Bupati Afni Lapor Polda soal Nasib Gadis Siak Merantau ke Malaysia-Dirawat di Kamboja

Riau

Bupati Afni Lapor Polda soal Nasib Gadis Siak Merantau ke Malaysia-Dirawat di Kamboja

Raja Adil Siregar - detikSumut
Rabu, 04 Mar 2026 14:22 WIB
Bupati Siak Afni Zulkifli. (Foto: Raja Adil Siregar/detikSumut).
Bupati Siak Afni Zulkifli.(Foto: Raja Adil Siregar/detikSumut)
Siak -

Bupati Afni Zulkifli memberikan antensi khusus terkait adanya warga Lubuk Dalam, Siak Susi Yanti Br Sinaga (23) yang terbaring sakit di Kamboja. Bahkan, Afni langsung meminta bantuan ke Polda Riau.

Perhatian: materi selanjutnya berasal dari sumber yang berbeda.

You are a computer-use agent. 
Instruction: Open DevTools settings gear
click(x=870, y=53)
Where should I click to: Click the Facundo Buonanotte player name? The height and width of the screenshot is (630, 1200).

"Kemarin kita itu dapat laporan dari tim di Lubuk Dalam. Diberitahu ada warga yang sakit di Kamboja butuh pertolongan," ujar Bupati Siak, Rabu (4/3/2026).

Melihat kondisi korban dan cerita dibalik Susi sampai di Kamboja membuat Afni tidak mau pikir panjang. Afni langsung menghubungi Kapolda Riau Irjen Herry Heryawan untuk minta bantuan.

SCROLL TO CONTINUE WITH CONTENT

"Saya langsung informasikan ke Kapolda. Alhamdulillah langsung ditindaklanjuti ya, kita juga minta perwakilan untuk menemui keluarga di Lubuk Dalam," kata Afni.

Dalam laporan awal, Afni mendapat kabar jika keluarga akan terbang ke Kamboja menjemput Susi. Namun ia menyarankan untuk melakukan koordinasi lebih awal ke instansi terkait.

ADVERTISEMENT

Bukan tanpa alasan, keluarga disebut akan sulit membawa pulang Susi jika tidak lewat jalur resmi. Sehingga diperlukan diplomasi untuk bisa membawa gadis kelahiran tahun 2003 itu kembali ke tanah air.

Upaya itu diperlukan karena Afni sendiri sudah pernah turun menangani kasus serupa pada tahun 2015. Saat itu dirinya masih aktif sebagai jurnalis dan turun ke Kamboja dalam liputan langsung terkait penyandraan 16 warga Riau.

"Tahun 2015 lalu saya sudah pernah turun ke Kamboja. Saat itu juga ada 16 anak Riau yang tersandra, itu dibutuhkan diplomasi khusus karena sudah urusan antar negara. Makanya untuk kasus ini kita sarankan agar melapor ke pihak berwenang," kata Afni.

Afni sendiri masih terus berupaya untuk bisa berkoordinasi langsung dengan KBRI di Kamboja. Sehingga bisa memberi bantuan maksimal untuk kepulangan Susi yang kini masih dirawat di RS ICU RS Khmer Soviet Friendship.

Terakhir, Bupati Afni mengingatkan warga Siak yang bekerja ke keluar negeri, wajib melalui jalur resmi. Sehingga bila ada persoalan dapat mudah berkoordinasi ke instansi terkait.

Diketahui, keluarga Susi di Siak meminta bantuan agar anaknya bisa pulang ke Tanah Air. Keluarga khawatir karena mendapat kabar sang anak sakit keras di Kamboja.

Bahkan keluarga kaget, sebab Susi awalnya pamit bersama Bram Silitongan untuk kerja ke Malaysia. Namun tiba-tiba diberi kabar terbaring sakit di Kamboja dan kesehatan terus memburuk.